And strangely enough, he seems to be exerting undue influence on himself:
Last August, five people had written to to the commission, alleging that they had been unfairly prohibited from applying for drilling permits in Lee County because of a local ordinance establishing a temporary moratorium on fracking. In their petition, the complainants asked the commission to essentially overrule Lee County government and allow them to frack for natural gas on their land.
Yet all of the complainants holding the metaphorical sword over Womack’s head are his friends, neighbors or professional colleagues — relationships that could jeopardize his impartiality in granting a hearing or voting on whether to undermine Lee County’s authority. And questions about Womack’s potential role in the drafting the individual complaints raises further concerns about the depth of his involvement in promoting fracking in his home county.
Okay, so: Republicans pull this kind of crap all the time, by recruiting "regular citizens" (who also are usually local Party acolytes) to file complaints about this or that, to provide an excuse for GOP elected officials to take action.

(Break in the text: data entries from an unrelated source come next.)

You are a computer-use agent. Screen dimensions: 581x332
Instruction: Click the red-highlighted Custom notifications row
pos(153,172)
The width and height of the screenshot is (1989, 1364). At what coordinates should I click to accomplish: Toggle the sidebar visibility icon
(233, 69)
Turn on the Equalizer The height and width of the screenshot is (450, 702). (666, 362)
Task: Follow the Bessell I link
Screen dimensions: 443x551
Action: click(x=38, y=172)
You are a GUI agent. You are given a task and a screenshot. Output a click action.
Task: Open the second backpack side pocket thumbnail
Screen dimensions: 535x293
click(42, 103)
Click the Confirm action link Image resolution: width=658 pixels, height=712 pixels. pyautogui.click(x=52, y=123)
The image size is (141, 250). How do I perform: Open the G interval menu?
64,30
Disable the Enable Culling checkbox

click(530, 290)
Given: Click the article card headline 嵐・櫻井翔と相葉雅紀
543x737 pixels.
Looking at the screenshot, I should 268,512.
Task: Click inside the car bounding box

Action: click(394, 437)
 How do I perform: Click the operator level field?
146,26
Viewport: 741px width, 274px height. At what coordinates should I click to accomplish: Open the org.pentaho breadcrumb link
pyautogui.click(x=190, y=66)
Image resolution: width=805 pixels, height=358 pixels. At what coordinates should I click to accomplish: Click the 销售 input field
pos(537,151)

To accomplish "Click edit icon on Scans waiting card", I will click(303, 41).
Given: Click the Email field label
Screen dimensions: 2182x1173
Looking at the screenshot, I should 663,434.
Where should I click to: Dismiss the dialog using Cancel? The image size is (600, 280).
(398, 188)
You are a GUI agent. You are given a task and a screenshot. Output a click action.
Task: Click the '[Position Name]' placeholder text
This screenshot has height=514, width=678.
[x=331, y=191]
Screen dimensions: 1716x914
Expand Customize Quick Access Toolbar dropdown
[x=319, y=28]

See the 2016 voter fraud fiasco for background, in which several local "citizens" filed voter challenges in an effort to undermine/overturn Roy Cooper's victory over Pat McCrory. But in this case, it's glaringly obvious that Womack is in cahoots with local landowners eager to start poking holes in the ground, regardless of what the duly elected county government says:
“The state has prohibited ordinances that interfere with oil and gas exploration,” Womack said at the meeting. “It’s unfortunate that some local governments worked around the issue.”
That workaround is a pre-existing law which allows local officials to establish temporary moratoria on development activities, including fracking, under certain conditions. For example, local officials must clearly state why they are enacting the moratorium. And they must also set a “reasonable” expiration date for it.
With that authority, Lee County Commissioners (as well as Chatham County) passed a fracking moratorium in 2015 because of questions about its environmental and socioeconomic impacts. By a unanimous vote, commissioners renewed it last December for another two years, with an expiration date of Dec. 7, 2019.
Understand, if a majority of the voters had been upset with elected officials for delaying fracking, they would have been replaced, or *at least* that vote would have been split, and not unanimous. But people like Womack don't care about the wishes of the public at-large, they only care about a handful of people making money by contaminating the groundwater.